Okay, tech aside over.
Knowledge Graph
Finally, I keep hinting at what’s going on with Google’s Knowledge Graph. To be clear, no one outside of Google knows the extent of what’s going in to the Knowledge Graph. I work at Newfangled, not Google, so this is based only on detective work, not insider secrets. Google’s not just querying some commonly available web databases like Wikipedia and scraping the info without added value. It also hasn’t created its own secret, semantically aware database of ~500 million things in the world from scratch. What we do know for sure is which companies (and communities) Google has acquired (or heavily supported) that specialize in the technologies needed to make the Knowledge Graph possible.
If you’re interested in what Google is doing to make these cool sidebar (and carousel) graphs, first stop is Freebase.com, which is a huge database of stuff that’s all nicely marked up with metadata. It pulls from a variety of sources, though Wikipedia is a big one. What’s going on here is that the Knowledge Graph pulls this data (and its attributions) from Freebase (and other sources of well-maintained and metadata-rich info). Freebase is like Wikipedia in the sense of being user-editable, though they’re a bit more selective about who gets the privilege to do the editing, due to the slightly technical nature of the metadata.
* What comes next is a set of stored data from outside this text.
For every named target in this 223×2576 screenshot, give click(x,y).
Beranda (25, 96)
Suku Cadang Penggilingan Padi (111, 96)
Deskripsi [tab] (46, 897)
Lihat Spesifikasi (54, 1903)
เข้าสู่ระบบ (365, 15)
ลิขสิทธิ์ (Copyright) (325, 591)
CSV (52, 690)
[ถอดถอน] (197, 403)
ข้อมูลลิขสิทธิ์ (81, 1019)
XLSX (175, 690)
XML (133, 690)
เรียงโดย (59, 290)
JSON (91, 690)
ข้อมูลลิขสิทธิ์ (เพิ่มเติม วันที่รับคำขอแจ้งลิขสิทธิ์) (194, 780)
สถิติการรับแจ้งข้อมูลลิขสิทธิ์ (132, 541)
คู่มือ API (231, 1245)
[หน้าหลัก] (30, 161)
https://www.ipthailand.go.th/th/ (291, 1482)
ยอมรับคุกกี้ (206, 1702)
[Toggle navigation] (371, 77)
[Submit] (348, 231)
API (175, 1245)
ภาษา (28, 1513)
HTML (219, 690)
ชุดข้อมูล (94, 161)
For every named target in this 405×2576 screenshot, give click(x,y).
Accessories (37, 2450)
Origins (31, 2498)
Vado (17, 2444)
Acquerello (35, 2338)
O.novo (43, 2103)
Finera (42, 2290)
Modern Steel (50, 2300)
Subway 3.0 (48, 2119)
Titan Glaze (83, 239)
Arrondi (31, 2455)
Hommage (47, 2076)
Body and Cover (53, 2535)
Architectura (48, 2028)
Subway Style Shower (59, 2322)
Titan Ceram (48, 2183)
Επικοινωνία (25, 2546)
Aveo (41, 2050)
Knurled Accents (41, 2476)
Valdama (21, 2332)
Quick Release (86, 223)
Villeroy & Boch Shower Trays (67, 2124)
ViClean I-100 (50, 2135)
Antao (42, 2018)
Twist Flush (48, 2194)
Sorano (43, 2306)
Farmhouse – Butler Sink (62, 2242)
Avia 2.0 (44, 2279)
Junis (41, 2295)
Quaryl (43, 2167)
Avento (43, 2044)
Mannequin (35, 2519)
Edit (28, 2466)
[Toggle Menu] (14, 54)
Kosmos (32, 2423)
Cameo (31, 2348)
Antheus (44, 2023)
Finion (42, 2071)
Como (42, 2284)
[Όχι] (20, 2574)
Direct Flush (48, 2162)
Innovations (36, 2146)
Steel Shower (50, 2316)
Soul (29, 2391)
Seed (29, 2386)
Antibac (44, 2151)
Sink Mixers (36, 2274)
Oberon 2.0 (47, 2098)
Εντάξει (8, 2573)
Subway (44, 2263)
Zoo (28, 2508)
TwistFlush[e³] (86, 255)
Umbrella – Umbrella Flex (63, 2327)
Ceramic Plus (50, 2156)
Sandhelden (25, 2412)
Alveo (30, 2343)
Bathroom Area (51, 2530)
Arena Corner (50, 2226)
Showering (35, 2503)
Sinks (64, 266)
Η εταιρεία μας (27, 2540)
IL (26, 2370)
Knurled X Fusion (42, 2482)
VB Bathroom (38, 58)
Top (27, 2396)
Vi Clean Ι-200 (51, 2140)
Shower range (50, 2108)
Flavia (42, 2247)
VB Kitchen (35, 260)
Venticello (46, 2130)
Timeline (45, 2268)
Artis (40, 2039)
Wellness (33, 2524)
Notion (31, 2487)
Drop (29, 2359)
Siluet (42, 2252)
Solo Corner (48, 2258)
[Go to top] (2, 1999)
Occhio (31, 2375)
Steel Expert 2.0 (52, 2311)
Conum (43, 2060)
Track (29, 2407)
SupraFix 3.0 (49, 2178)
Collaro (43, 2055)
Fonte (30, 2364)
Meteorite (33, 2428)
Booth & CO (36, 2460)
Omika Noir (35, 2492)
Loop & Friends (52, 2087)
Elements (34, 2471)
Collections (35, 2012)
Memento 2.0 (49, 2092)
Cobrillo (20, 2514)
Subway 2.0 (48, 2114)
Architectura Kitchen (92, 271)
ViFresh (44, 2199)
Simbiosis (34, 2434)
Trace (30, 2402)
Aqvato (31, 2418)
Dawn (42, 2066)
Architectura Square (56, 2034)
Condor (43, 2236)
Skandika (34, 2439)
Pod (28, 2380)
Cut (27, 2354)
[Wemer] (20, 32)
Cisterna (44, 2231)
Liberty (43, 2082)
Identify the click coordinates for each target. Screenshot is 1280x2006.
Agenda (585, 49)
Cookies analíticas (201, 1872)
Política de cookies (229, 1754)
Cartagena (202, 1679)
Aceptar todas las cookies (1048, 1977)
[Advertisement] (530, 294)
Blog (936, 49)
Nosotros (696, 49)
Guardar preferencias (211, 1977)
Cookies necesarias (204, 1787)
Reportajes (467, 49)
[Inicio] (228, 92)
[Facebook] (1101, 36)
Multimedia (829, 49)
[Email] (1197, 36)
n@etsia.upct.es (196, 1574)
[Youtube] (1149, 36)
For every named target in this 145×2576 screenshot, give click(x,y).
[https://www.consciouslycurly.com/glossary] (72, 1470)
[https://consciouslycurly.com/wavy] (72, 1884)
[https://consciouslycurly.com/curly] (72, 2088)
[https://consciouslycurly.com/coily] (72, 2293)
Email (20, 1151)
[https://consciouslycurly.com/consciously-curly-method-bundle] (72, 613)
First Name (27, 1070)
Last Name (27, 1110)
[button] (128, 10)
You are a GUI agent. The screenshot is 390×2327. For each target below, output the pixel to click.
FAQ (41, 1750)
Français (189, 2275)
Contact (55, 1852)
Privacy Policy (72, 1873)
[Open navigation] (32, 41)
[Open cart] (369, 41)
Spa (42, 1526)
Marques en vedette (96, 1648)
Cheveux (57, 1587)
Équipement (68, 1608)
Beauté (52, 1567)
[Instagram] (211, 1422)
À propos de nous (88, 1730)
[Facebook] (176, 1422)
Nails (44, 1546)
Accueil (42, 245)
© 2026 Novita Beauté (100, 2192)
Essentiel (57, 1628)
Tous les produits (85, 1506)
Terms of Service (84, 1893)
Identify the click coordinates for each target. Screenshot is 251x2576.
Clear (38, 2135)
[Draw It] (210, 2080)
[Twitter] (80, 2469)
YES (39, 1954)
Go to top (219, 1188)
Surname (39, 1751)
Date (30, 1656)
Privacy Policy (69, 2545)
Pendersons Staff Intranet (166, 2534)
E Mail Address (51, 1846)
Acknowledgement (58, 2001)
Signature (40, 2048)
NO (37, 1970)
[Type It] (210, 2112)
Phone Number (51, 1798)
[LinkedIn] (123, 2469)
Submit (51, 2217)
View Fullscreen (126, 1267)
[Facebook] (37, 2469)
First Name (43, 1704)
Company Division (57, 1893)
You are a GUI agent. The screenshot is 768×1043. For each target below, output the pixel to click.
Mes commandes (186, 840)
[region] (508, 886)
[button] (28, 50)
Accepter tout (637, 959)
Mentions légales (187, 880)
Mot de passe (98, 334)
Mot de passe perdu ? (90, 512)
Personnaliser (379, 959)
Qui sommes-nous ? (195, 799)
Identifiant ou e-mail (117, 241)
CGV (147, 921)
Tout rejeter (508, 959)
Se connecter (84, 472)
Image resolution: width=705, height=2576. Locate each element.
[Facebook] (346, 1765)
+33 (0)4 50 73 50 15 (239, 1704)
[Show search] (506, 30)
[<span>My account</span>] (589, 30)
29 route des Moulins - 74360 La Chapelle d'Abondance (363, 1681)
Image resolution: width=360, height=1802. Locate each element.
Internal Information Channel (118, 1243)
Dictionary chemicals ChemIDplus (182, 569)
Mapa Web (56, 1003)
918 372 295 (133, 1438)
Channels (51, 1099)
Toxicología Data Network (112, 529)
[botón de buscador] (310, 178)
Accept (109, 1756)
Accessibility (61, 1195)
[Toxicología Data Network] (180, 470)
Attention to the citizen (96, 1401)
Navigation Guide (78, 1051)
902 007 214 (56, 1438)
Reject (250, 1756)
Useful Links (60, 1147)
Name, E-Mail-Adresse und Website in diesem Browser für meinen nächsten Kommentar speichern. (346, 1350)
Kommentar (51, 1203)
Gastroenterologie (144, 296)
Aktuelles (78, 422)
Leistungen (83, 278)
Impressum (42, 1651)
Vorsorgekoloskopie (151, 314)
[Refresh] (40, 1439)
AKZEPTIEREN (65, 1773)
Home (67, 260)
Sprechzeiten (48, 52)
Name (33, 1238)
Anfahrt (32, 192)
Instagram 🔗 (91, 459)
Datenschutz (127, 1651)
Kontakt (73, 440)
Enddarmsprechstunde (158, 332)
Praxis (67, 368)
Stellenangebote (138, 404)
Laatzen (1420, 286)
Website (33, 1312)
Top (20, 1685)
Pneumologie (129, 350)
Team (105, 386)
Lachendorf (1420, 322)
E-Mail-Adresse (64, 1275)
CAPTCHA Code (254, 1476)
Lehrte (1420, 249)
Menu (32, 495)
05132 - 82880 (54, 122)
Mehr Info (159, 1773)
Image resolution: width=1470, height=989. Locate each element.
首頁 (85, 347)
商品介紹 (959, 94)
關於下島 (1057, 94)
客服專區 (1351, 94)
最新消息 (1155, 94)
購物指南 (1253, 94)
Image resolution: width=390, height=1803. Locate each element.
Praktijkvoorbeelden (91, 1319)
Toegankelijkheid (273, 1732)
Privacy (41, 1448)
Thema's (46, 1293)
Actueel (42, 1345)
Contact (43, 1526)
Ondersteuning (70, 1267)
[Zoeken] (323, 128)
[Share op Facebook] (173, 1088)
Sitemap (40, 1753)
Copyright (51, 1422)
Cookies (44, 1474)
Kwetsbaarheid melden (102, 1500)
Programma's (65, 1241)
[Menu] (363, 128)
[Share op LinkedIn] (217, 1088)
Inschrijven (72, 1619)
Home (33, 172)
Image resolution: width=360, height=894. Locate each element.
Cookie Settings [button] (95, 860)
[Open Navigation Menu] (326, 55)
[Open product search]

Anyway, Freebase contains Topics (which roughly map to articles in Wikipedia), and it has a lot of them. Many millions of topics. Music nerds take note: the music section is extremely well developed; there are over 11 million topics in Freebase’s music section, containing 38 million facts. This is one of the reasons why there are such nice rich snippets when you query Google about an album.
Google is using Freebase’s structured data (along with other databases like the CIA World Factbook), with its own info about web searching trends, statistics, and the like. There’s definitely some influence from regular, metadata-rich websites over what Google ultimately ends up showing to searchers. Also, remember that this is a very new offering from Google; as the Knowledge Graph matures, it will be looking for info from all over the web. That could mean your site, if you’re ready for it.
P.S. Google’s not the only player out there doing Web 3.0 stuff. Look at many popular mobile apps and emerging devices (that can feed into cool things like Cosm), and you’ll start to see where this semantic markup metadata structured data hashtag stuff is going.